> [Exercise]
Only the lines from the one containing "Save the post with the bookmark icon" through the end of the records should be retyped, exactly and including both ends; pictures stay out.
________________________
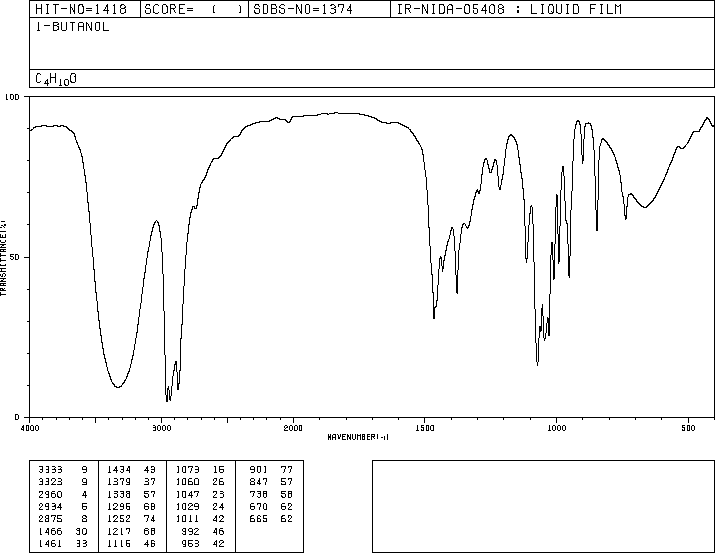Click the 500 wavenumber axis label
This screenshot has height=553, width=715.
click(688, 428)
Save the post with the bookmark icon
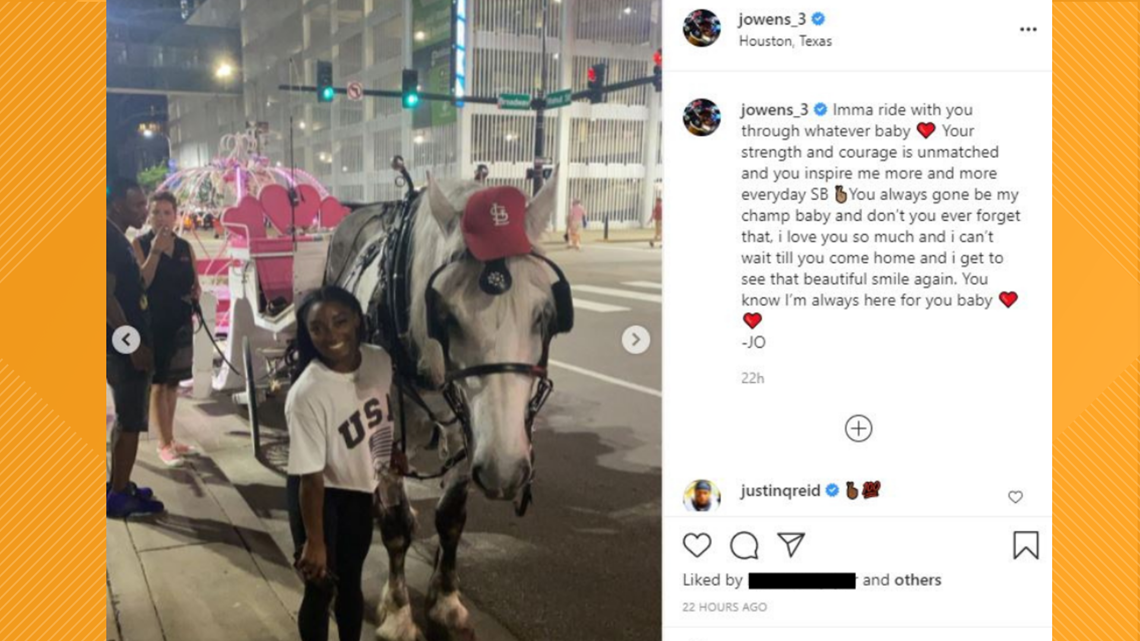The width and height of the screenshot is (1140, 641). (x=1025, y=545)
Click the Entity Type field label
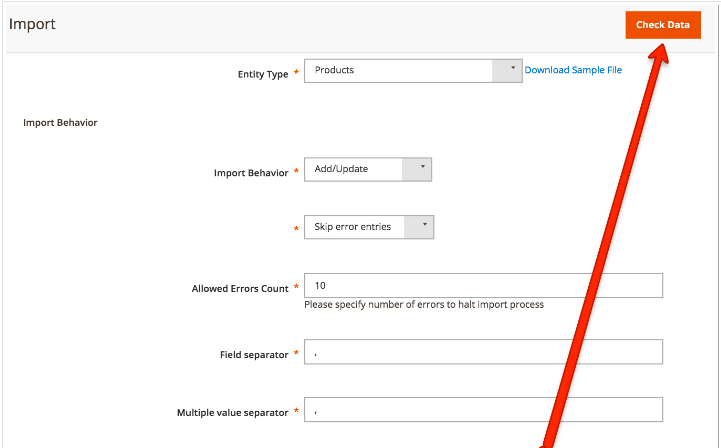The image size is (721, 448). tap(263, 74)
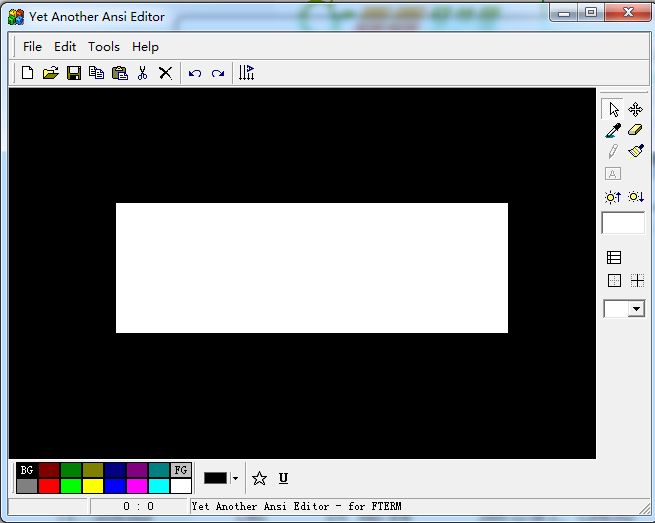The width and height of the screenshot is (655, 523).
Task: Click the Undo arrow button
Action: pos(195,73)
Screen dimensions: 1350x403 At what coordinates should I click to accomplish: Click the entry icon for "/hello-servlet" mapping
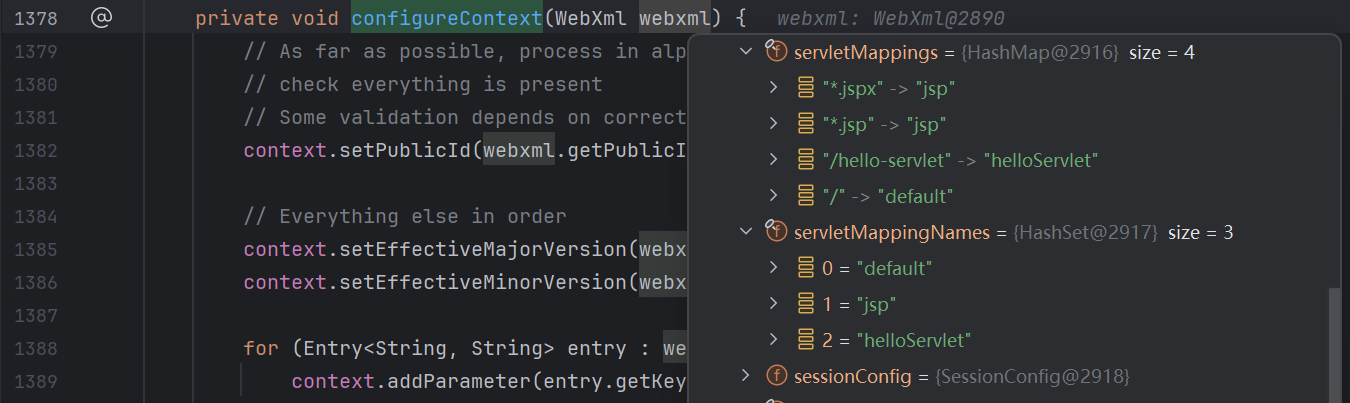click(x=805, y=160)
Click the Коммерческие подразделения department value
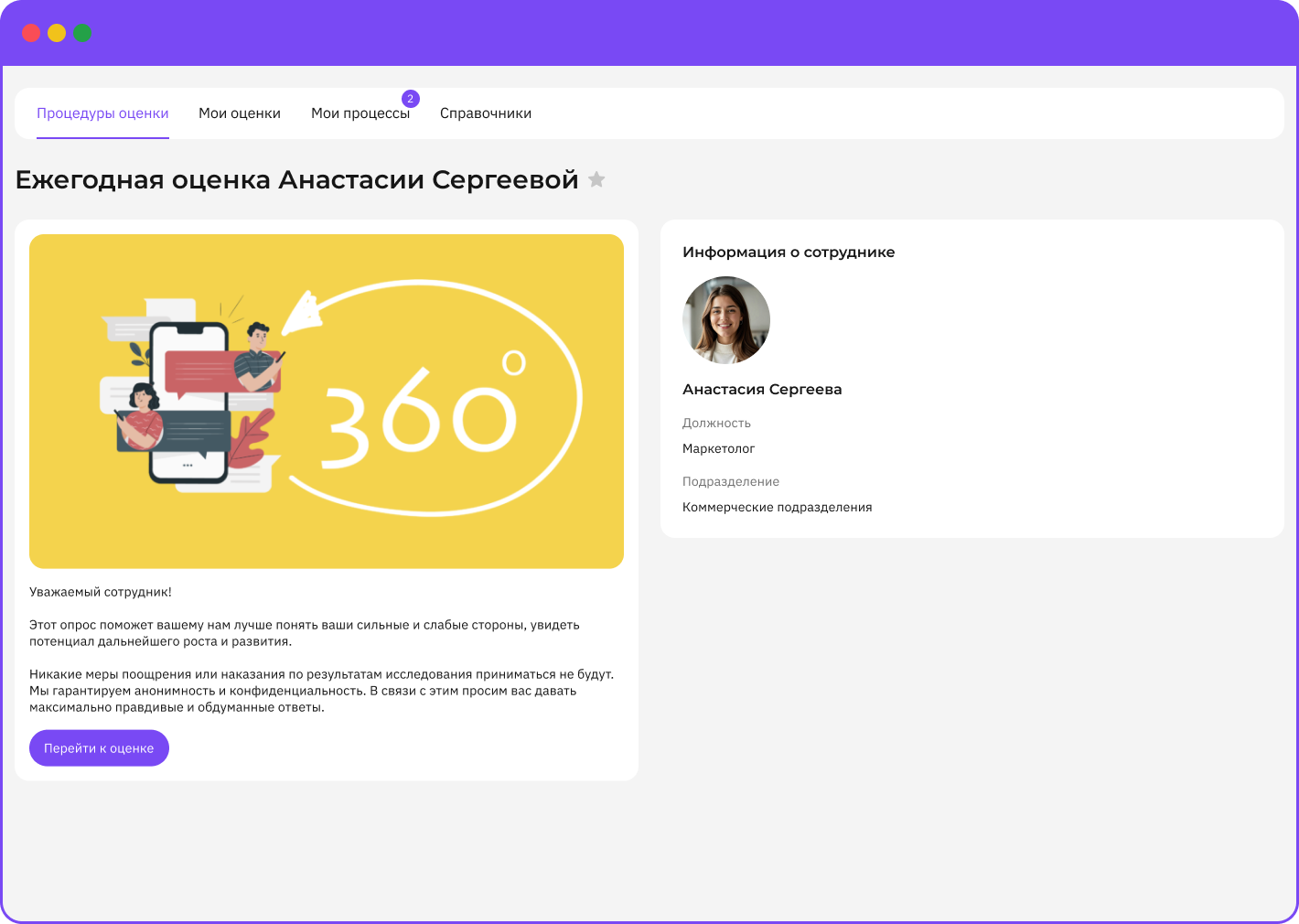 (778, 507)
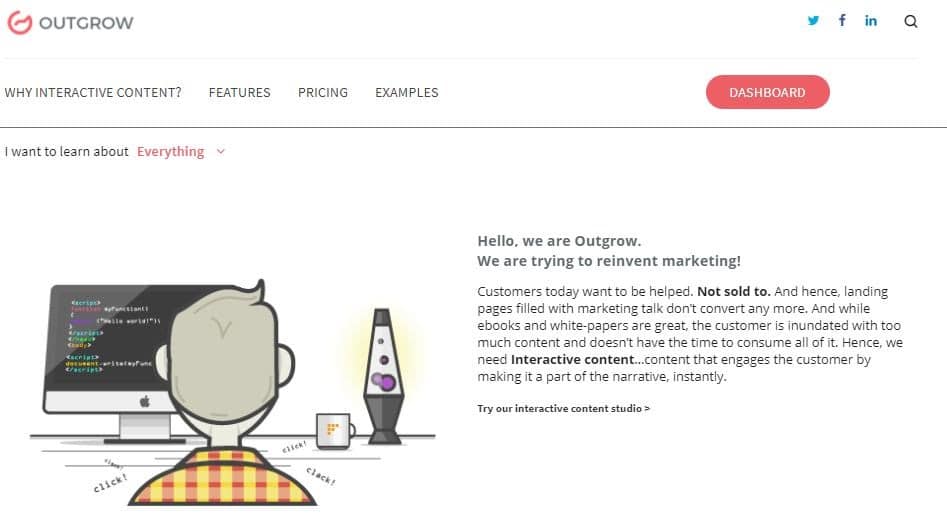Viewport: 947px width, 524px height.
Task: Open the Pricing menu item
Action: pyautogui.click(x=323, y=93)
________________________
> [Finished task]
Save the post with the bookmark icon
The width and height of the screenshot is (1140, 641). (x=1025, y=545)
Click the Entity Type field label
The image size is (721, 448). tap(263, 74)
The width and height of the screenshot is (655, 523).
Task: Click the Undo arrow button
Action: pos(195,73)
Screen dimensions: 1350x403 At what coordinates should I click to accomplish: Click the entry icon for "/hello-servlet" mapping
click(x=805, y=160)
Click the Коммерческие подразделения department value
 (778, 507)
Viewport: 947px width, 524px height.
Task: Open the Pricing menu item
Action: pyautogui.click(x=323, y=93)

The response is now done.